Slattery was van-certified as an undergraduate but is unsure if her name was taken off the annually-updated list and then added back on later, since she is required to drive vans as a teaching assistant.
She had not received a letter when she recently talked to her mother.
She was still concerned at the lack of available information and the means of communication by which the University contacted affected students, since her parents do not open her mail.
“If I got a letter, I probably wouldn’t have gotten it until Thanksgiving,” she said.
The University, however, made a conscious decision to send letters to students’ permanent addresses, rather than their local ones.

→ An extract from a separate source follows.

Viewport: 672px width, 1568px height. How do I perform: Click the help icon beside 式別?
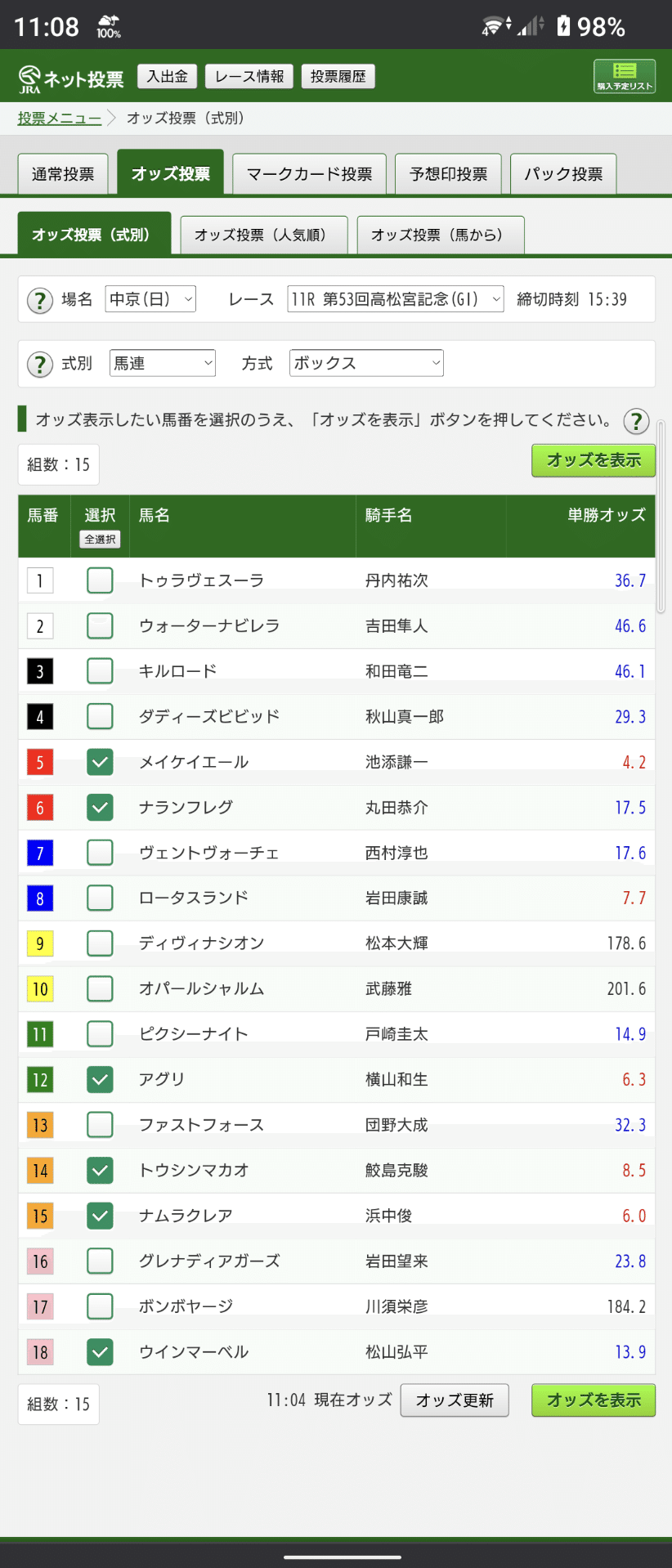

“That’s a risk we run, that the student wouldn’t look at [the letter],” Valosky said. “We did not want to run the risk of the notification not being received at all.”
Sending a distribution e-mail to the affected individuals would be complicated, Valosky said, and the University did not want to send out a mass e-mail to everyone.
He said this was done in order to avoid a panic, since only about 10 percent of the 12,000 University individuals were affected by the incident.
HRH worked with its attorneys to make sure all legal requirements were met in notifying clients, including the University.
The University decided to attach its own letter to the information HRH provided to affected individuals and mail the combined notes in Villanova envelopes, according to Valosky.
“Many people would not have known who HRH is,” he said, afraid that people would think the notification letter was junk mail. “I think we responded in a responsible manner to make sure all the affected people received the information from the University.”
University departments are required to provide driver’s license information for any individual who could be driving University vehicles in order to be covered by the University’s insurance policy, including students who are van-certified and faculty or staff members who may rent vehicles for business trips.
The University has been partnered with HRH for two years and has worked with the same core people as it had when in contract with its former insurance broker, Marsh Inc.
Unrelated to the laptop incident, a University-wide security review is currently taking place in all departments to evaluate not only the manner in which sensitive information is shares, but also the physical security of the files.
“We recognize that the issue of identity theft is serious,” Valosky said.
Valosky encouraged concerned individuals to contact Docktor-Feick to determine if they were included on the e-mail list.
A copy of the letters from the University and HRH, a question-and-answer information sheet and contact information for both Valosky and Docktor-Feick can be found by linking to the article under “Villanova News” on the University’s internal Web page.